Deutschland will noch jahrelang Krieg in Afghanistan führen

Karsai will Versöhnung mit Taliban

Der wiedergewählte afghanische Präsident Hamid Karsai hat in seiner Antrittsrede am 19. November eine so genannte "Loja Dschirga" zur Versöhnung mit den Taliban angekündigt. Diese "Große Ratsversammlung" solle dazu dienen, Afghanistan nach 30 Jahren Krieg Frieden zu bringen, sagte Karsai nach seiner Vereidigung. Der wegen seiner kritischen Töne zuletzt bei den NATO-Staaten in Ungnade gefallene Präsident betonte in seiner Rede die Souveränität seines Landes, aber auch die enge Zusammenarbeit mit der "internationalen Staatengemeinschaft". Deutschlands Außenminister Guido Westerwelle (FDP), der an den Feierlichkeiten zur Amtseinführung Karsais teilnahm, stellte bereits vor seiner Reise nach Kabul fest, dass deutsche Soldaten voraussichtlich noch viele Jahre Krieg in Afghanistan führen werden.
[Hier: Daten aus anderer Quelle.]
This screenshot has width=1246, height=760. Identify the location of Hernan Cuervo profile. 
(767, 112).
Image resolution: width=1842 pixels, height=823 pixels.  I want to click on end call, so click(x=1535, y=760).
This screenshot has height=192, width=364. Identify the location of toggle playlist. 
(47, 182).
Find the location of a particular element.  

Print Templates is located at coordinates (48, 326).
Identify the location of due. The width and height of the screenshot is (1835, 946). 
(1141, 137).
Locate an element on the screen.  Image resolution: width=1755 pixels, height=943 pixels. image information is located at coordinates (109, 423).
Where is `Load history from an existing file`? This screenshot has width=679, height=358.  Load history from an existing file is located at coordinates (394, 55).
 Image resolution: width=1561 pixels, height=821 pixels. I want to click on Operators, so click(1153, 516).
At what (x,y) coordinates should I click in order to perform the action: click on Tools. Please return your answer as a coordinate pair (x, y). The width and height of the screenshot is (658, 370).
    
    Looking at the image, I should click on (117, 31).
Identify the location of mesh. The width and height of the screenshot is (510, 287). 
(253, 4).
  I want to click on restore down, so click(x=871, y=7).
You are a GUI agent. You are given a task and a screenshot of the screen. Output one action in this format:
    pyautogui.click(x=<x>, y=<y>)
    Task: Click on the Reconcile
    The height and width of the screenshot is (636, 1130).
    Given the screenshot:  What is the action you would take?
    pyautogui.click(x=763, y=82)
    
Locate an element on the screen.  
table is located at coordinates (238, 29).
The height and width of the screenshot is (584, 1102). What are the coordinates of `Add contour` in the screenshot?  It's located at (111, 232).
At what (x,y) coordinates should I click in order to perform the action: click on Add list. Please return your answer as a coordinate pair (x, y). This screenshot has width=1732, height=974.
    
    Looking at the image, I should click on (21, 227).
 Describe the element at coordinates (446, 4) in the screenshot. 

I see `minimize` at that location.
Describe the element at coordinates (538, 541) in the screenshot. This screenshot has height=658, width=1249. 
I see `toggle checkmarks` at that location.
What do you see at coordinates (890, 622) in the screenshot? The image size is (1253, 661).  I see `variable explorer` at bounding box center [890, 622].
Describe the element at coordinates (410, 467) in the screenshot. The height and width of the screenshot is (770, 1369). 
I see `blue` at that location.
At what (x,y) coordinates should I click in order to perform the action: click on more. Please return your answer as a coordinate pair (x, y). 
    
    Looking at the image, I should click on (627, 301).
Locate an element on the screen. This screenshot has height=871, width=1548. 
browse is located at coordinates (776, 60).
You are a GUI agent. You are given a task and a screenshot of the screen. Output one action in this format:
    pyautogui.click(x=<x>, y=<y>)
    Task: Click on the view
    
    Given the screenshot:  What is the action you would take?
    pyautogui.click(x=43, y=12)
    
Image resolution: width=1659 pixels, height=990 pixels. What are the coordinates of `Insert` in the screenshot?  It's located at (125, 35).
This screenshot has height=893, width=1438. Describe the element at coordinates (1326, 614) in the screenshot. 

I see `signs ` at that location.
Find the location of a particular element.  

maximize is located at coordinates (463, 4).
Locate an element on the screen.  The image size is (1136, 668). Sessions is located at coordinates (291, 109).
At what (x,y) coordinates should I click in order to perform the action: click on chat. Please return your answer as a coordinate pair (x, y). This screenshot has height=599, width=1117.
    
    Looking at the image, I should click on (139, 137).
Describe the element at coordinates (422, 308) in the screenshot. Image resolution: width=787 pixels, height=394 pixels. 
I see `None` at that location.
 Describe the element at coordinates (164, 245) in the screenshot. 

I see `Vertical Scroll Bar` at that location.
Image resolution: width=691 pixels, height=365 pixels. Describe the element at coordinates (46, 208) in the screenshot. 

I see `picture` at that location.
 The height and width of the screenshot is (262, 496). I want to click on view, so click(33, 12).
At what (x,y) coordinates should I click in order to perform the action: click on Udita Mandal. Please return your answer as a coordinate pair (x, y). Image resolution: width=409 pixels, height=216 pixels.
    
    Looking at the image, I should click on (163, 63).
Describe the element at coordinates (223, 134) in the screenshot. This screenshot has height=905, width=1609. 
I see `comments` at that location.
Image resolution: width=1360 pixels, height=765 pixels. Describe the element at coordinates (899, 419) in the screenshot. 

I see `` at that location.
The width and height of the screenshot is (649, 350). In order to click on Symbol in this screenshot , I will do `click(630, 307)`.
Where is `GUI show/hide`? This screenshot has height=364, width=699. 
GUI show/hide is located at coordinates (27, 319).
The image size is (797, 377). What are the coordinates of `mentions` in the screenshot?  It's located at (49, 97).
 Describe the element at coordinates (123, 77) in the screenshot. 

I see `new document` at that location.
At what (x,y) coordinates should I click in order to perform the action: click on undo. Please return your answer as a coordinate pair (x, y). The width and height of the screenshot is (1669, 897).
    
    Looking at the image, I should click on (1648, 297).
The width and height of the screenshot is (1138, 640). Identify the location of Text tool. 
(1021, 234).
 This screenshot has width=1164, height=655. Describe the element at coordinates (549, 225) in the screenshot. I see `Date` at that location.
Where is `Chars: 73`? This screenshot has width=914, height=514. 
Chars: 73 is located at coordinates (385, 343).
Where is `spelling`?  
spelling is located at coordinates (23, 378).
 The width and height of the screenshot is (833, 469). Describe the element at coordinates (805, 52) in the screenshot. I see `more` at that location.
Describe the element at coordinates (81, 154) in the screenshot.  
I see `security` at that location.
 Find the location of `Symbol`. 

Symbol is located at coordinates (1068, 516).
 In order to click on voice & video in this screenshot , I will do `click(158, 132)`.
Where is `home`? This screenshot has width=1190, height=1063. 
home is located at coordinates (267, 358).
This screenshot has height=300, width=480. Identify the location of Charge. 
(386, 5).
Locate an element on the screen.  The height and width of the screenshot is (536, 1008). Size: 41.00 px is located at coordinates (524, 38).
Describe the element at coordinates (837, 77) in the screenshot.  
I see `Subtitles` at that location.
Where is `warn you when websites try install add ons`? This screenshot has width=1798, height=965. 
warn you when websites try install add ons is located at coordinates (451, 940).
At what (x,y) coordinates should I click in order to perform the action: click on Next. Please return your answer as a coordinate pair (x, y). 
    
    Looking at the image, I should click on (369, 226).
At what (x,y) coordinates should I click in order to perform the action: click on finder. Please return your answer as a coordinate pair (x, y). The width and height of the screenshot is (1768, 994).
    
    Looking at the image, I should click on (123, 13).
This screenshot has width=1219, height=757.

Der Außenminister betonte zwar einerseits, man wolle, dass Afghanistan keine Mission für ewig und drei Tage werde, bis zum St.-Nimmerleinstag." So wolle man "eine Übergabe in Verantwortung, und eine Übergabe zur Verantwortung in Afghanistan selbst". Westerwelle machte aber deutlich, dass man in der laufenden Legislaturperiode lediglich soweit vorankommen wolle, dass eine Übergabeperspektive "sichbar" werde. Deutsche Soldaten sollen demnach noch mindestens vier weitere Jahre Krieg am Hindukusch führen.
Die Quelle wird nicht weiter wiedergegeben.